= Sylvan Shemitz =

American designer

Sylvan R. Shemitz (April 18, 1925 – July 5, 2007) was an American architectural lighting designer best known for his work on Grand Central Terminal in New York City and the Jefferson Memorial in Washington D.C.

==Personal life==
Shemitz was born in New Haven, Connecticut, in 1925 from a family of Ukrainian Jews. His aunts and uncles included attorney Reuben Shemitz and artist Esther Shemitz; his cousins included attorney Nathan Levine.

Shemitz served in the U.S. Navy during World War II. He went on to complete his education at the University of Pennsylvania and the Wharton School. His work with higher education continued throughout his life. Shemitz was a fellow at the Illuminating Engineering Society of North America and taught as a visiting lecturer at a number of schools including Yale University, the Rhode Island School of Design and Princeton University.

He was described as an avid boater and yacht racer. Shemitz completed the race from Newport, Rhode Island, to Bermuda on twelve different occasions. He also ran numerous yacht races throughout the Long Island Sound on his beloved boat "Light Fantastic".

==Innovations==
Shemitz invented a type of "ambient office lighting" called Tambient. Tambient lighting is currently used by a wide range of firms, including Bell Atlantic, 3M, IBM and Crowley Maritime.
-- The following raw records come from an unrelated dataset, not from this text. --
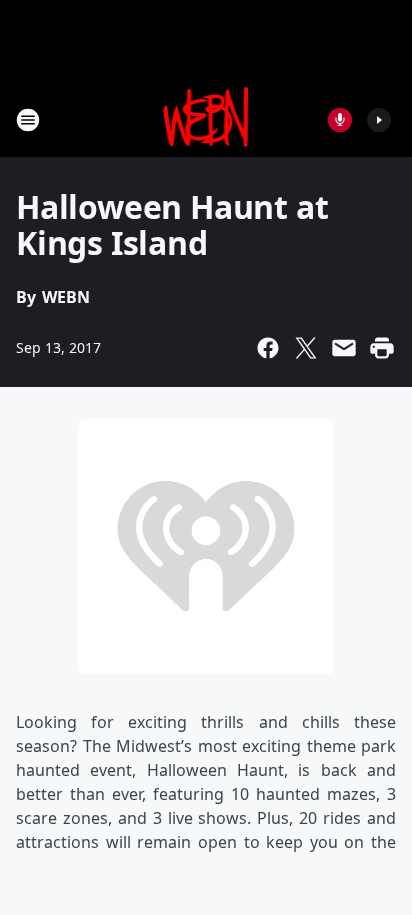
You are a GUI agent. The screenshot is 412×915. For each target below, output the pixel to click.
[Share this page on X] (306, 348)
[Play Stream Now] (379, 120)
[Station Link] (206, 119)
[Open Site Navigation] (28, 120)
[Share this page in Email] (344, 348)
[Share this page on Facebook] (268, 348)
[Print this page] (382, 348)
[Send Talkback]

Shemitz also held patents for a number of innovations regarding asymmetric lighting, which he marketed under the Elliptipar brand name. Asymmetrical lighting is used in a variety of famous public buildings including the New York Public Library, the Steven Holl-designed Nelson-Atkins Museum of Art in Kansas City, Missouri, and the grand concourse at Las Vegas' Venetian Hotel.

==Design career==
Shemitz is, perhaps, most famous for his work with the Grand Central Terminal in Manhattan. He used "blue filtered tints" and magenta colored lighting to accent the exterior façade architectural elements of Grand Central. He explained his reasoning for his choice of colors in a 1991 interview with The New York Times, "I think the most important issue is to make New York a lively, friendly and joyful place." He is also well known for his work on the Jefferson Memorial in Washington, D.C.

Shemitz worked very closely with the important design architects whose buildings he illuminated. For example, according to the New York Times, Shemitz worked with architect Helmut Jahn "to create a glowing glass shed intended as a modern take on a grand European rail station" at the United Airlines terminal at O'Hare International Airport in Chicago, Illinois.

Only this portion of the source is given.